Computing requirements report for each job

For the runtime I use benchmark mechanism. I have such field for every shell-based rule in my workflows. It creates one more logfile apart from stdout and stderr.

https://snakemake.readthedocs.io/en/stable/tutorial/additional_features.html#benchmarking

Could you post an example from this benchmark result?

I guess there is no difference in cluster and local usage as this measures the wall clock time, right?

benchmark mechanism generates a text file like this:

s	h:m:s	max_rss	max_vms	max_uss	max_pss	io_in	io_out	mean_load
17.8738	0:00:17	173.08	880.87	170.49	170.59	0.55	0.00	0.00

wall clock time should be the same without multi-threading. If distinct number of cores will be provided locally and on the cluster then I would expect a distinct time.

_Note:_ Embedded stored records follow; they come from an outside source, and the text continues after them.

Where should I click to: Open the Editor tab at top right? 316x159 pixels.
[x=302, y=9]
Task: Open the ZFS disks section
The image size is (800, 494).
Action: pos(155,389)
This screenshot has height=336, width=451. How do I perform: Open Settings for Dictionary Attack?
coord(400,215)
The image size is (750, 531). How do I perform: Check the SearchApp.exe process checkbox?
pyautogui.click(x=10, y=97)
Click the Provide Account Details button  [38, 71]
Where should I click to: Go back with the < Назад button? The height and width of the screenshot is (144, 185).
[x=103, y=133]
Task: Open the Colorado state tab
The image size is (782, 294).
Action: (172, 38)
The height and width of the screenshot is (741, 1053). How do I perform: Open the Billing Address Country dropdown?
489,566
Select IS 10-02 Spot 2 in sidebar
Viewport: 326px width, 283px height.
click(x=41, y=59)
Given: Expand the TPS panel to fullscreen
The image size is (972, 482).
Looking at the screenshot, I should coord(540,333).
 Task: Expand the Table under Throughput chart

Cool. So in principle we could write a script that harvests these files and prepares a report that could be integrated into MultiQC. Could be nice, and reusable for any combination of Snakemake and MultiQC.

Yes, I agree, parsing those would be very easy.
However, what do you think about snakemake reports? Just like this one: https://koesterlab.github.io/resources/report.html
This is another option. I am unsure if we want to expand into another direction, though...

Wow, that's really cool :-)

For the paper, @zavolan recommended using the RBP ENCODE knockdown data as a use case, which I think it's a good idea.

My recommendation would be to reserve a node from scicore with a specific amount of ram and cpus and make plots similar to the ones we had here. This is what we did in the past in order to make sure that we are not affected by other processes running in the node/cluster.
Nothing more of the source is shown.